Stored data:

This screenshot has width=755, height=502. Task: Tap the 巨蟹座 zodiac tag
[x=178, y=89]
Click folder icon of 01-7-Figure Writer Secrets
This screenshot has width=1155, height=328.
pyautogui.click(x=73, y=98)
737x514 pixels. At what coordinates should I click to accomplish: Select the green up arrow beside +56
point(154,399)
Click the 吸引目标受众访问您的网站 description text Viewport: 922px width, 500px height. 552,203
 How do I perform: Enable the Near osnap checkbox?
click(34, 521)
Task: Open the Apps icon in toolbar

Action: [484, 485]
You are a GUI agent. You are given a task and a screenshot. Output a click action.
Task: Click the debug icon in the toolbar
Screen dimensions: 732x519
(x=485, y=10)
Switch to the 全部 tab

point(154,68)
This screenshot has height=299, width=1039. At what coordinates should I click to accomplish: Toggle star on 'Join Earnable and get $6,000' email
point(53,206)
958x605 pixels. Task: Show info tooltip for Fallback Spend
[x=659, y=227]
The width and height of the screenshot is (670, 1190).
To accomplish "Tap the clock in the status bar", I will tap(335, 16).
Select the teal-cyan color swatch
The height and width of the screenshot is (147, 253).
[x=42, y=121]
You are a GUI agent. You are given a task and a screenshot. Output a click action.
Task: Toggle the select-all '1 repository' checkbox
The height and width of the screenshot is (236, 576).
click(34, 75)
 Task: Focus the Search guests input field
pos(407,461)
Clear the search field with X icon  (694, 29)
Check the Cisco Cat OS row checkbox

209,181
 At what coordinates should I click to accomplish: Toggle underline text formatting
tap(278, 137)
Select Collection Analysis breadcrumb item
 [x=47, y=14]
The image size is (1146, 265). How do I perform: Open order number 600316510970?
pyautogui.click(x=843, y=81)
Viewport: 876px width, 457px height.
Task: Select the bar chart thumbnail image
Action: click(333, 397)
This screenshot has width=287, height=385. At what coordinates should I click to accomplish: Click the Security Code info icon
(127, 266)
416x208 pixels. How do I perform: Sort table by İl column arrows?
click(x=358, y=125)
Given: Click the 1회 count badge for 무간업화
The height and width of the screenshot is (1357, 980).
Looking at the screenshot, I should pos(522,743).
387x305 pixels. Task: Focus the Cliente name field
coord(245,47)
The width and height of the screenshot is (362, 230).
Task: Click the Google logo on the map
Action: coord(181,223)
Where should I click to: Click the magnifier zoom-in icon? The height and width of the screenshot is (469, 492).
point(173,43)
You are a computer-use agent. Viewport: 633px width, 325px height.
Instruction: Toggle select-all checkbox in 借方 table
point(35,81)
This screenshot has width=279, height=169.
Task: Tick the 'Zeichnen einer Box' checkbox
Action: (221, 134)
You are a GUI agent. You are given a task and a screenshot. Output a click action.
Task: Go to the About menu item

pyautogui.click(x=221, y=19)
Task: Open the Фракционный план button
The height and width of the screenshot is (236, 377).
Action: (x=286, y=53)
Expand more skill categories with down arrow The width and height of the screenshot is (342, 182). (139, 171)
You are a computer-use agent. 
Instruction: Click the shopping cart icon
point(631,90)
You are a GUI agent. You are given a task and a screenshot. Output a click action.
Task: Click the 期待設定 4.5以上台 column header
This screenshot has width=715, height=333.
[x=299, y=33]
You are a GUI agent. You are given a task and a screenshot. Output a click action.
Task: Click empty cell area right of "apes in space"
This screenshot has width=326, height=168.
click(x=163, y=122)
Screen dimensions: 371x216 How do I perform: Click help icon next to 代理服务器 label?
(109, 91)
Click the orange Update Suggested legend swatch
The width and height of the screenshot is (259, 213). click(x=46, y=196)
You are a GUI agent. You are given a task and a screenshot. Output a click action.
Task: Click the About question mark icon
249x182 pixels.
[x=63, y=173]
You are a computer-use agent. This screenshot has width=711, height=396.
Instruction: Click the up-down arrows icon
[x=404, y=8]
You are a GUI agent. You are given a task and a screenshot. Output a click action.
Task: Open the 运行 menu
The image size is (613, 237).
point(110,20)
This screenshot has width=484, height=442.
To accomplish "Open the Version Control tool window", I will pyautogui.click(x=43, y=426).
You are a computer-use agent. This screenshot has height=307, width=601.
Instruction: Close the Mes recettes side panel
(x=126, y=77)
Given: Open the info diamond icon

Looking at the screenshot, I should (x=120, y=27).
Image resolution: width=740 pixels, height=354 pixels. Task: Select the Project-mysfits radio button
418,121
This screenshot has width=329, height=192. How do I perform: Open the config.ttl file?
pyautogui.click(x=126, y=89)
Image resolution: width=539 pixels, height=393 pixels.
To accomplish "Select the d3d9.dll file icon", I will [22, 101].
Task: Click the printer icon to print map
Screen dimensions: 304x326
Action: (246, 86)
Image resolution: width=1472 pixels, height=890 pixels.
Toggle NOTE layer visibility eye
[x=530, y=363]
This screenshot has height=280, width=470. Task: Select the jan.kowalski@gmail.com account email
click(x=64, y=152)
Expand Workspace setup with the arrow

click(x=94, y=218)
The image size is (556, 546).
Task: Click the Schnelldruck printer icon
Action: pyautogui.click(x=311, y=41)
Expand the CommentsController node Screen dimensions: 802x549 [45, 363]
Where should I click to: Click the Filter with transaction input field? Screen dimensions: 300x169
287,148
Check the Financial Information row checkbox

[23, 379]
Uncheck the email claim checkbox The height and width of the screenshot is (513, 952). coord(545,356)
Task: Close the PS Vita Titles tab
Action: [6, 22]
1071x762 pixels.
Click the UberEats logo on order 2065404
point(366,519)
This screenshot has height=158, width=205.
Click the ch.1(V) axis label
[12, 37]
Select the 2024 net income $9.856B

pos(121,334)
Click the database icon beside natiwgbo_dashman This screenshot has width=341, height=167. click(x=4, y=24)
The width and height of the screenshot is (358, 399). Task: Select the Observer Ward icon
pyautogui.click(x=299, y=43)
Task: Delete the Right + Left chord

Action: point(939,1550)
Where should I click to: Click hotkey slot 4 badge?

Instructions for the task: Each entry in the data must be copied exactly.

Reply to the exercise:
This screenshot has width=755, height=502. Task: Tap the 巨蟹座 zodiac tag
[x=178, y=89]
Click folder icon of 01-7-Figure Writer Secrets
This screenshot has width=1155, height=328.
pyautogui.click(x=73, y=98)
737x514 pixels. At what coordinates should I click to accomplish: Select the green up arrow beside +56
point(154,399)
Click the 吸引目标受众访问您的网站 description text Viewport: 922px width, 500px height. 552,203
 How do I perform: Enable the Near osnap checkbox?
click(34, 521)
Task: Open the Apps icon in toolbar

Action: [484, 485]
You are a GUI agent. You are given a task and a screenshot. Output a click action.
Task: Click the debug icon in the toolbar
Screen dimensions: 732x519
(x=485, y=10)
Switch to the 全部 tab

point(154,68)
This screenshot has height=299, width=1039. At what coordinates should I click to accomplish: Toggle star on 'Join Earnable and get $6,000' email
point(53,206)
958x605 pixels. Task: Show info tooltip for Fallback Spend
[x=659, y=227]
The width and height of the screenshot is (670, 1190).
To accomplish "Tap the clock in the status bar", I will tap(335, 16).
Select the teal-cyan color swatch
The height and width of the screenshot is (147, 253).
[x=42, y=121]
You are a GUI agent. You are given a task and a screenshot. Output a click action.
Task: Toggle the select-all '1 repository' checkbox
The height and width of the screenshot is (236, 576).
click(34, 75)
 Task: Focus the Search guests input field
pos(407,461)
Clear the search field with X icon  (694, 29)
Check the Cisco Cat OS row checkbox

209,181
 At what coordinates should I click to accomplish: Toggle underline text formatting
tap(278, 137)
Select Collection Analysis breadcrumb item
 [x=47, y=14]
The image size is (1146, 265). How do I perform: Open order number 600316510970?
pyautogui.click(x=843, y=81)
Viewport: 876px width, 457px height.
Task: Select the bar chart thumbnail image
Action: click(333, 397)
This screenshot has width=287, height=385. At what coordinates should I click to accomplish: Click the Security Code info icon
(127, 266)
416x208 pixels. How do I perform: Sort table by İl column arrows?
click(x=358, y=125)
Given: Click the 1회 count badge for 무간업화
The height and width of the screenshot is (1357, 980).
Looking at the screenshot, I should pos(522,743).
387x305 pixels. Task: Focus the Cliente name field
coord(245,47)
The width and height of the screenshot is (362, 230).
Task: Click the Google logo on the map
Action: coord(181,223)
Where should I click to: Click the magnifier zoom-in icon? The height and width of the screenshot is (469, 492).
point(173,43)
You are a computer-use agent. Viewport: 633px width, 325px height.
Instruction: Toggle select-all checkbox in 借方 table
point(35,81)
This screenshot has width=279, height=169.
Task: Tick the 'Zeichnen einer Box' checkbox
Action: (221, 134)
You are a GUI agent. You are given a task and a screenshot. Output a click action.
Task: Go to the About menu item

pyautogui.click(x=221, y=19)
Task: Open the Фракционный план button
The height and width of the screenshot is (236, 377).
Action: (x=286, y=53)
Expand more skill categories with down arrow The width and height of the screenshot is (342, 182). (139, 171)
You are a computer-use agent. 
Instruction: Click the shopping cart icon
point(631,90)
You are a GUI agent. You are given a task and a screenshot. Output a click action.
Task: Click the 期待設定 4.5以上台 column header
This screenshot has width=715, height=333.
[x=299, y=33]
You are a GUI agent. You are given a task and a screenshot. Output a click action.
Task: Click empty cell area right of "apes in space"
This screenshot has width=326, height=168.
click(x=163, y=122)
Screen dimensions: 371x216 How do I perform: Click help icon next to 代理服务器 label?
(109, 91)
Click the orange Update Suggested legend swatch
The width and height of the screenshot is (259, 213). click(x=46, y=196)
You are a GUI agent. You are given a task and a screenshot. Output a click action.
Task: Click the About question mark icon
249x182 pixels.
[x=63, y=173]
You are a computer-use agent. This screenshot has width=711, height=396.
Instruction: Click the up-down arrows icon
[x=404, y=8]
You are a GUI agent. You are given a task and a screenshot. Output a click action.
Task: Open the 运行 menu
The image size is (613, 237).
point(110,20)
This screenshot has width=484, height=442.
To accomplish "Open the Version Control tool window", I will pyautogui.click(x=43, y=426).
You are a computer-use agent. This screenshot has height=307, width=601.
Instruction: Close the Mes recettes side panel
(x=126, y=77)
Given: Open the info diamond icon

Looking at the screenshot, I should (x=120, y=27).
Image resolution: width=740 pixels, height=354 pixels. Task: Select the Project-mysfits radio button
418,121
This screenshot has width=329, height=192. How do I perform: Open the config.ttl file?
pyautogui.click(x=126, y=89)
Image resolution: width=539 pixels, height=393 pixels.
To accomplish "Select the d3d9.dll file icon", I will [22, 101].
Task: Click the printer icon to print map
Screen dimensions: 304x326
Action: (246, 86)
Image resolution: width=1472 pixels, height=890 pixels.
Toggle NOTE layer visibility eye
[x=530, y=363]
This screenshot has height=280, width=470. Task: Select the jan.kowalski@gmail.com account email
click(x=64, y=152)
Expand Workspace setup with the arrow

click(x=94, y=218)
The image size is (556, 546).
Task: Click the Schnelldruck printer icon
Action: pyautogui.click(x=311, y=41)
Expand the CommentsController node Screen dimensions: 802x549 [45, 363]
Where should I click to: Click the Filter with transaction input field? Screen dimensions: 300x169
287,148
Check the Financial Information row checkbox

[23, 379]
Uncheck the email claim checkbox The height and width of the screenshot is (513, 952). coord(545,356)
Task: Close the PS Vita Titles tab
Action: [6, 22]
1071x762 pixels.
Click the UberEats logo on order 2065404
point(366,519)
This screenshot has height=158, width=205.
Click the ch.1(V) axis label
[12, 37]
Select the 2024 net income $9.856B

pos(121,334)
Click the database icon beside natiwgbo_dashman This screenshot has width=341, height=167. click(x=4, y=24)
The width and height of the screenshot is (358, 399). Task: Select the Observer Ward icon
pyautogui.click(x=299, y=43)
Task: Delete the Right + Left chord

Action: point(939,1550)
Where should I click to: Click hotkey slot 4 badge?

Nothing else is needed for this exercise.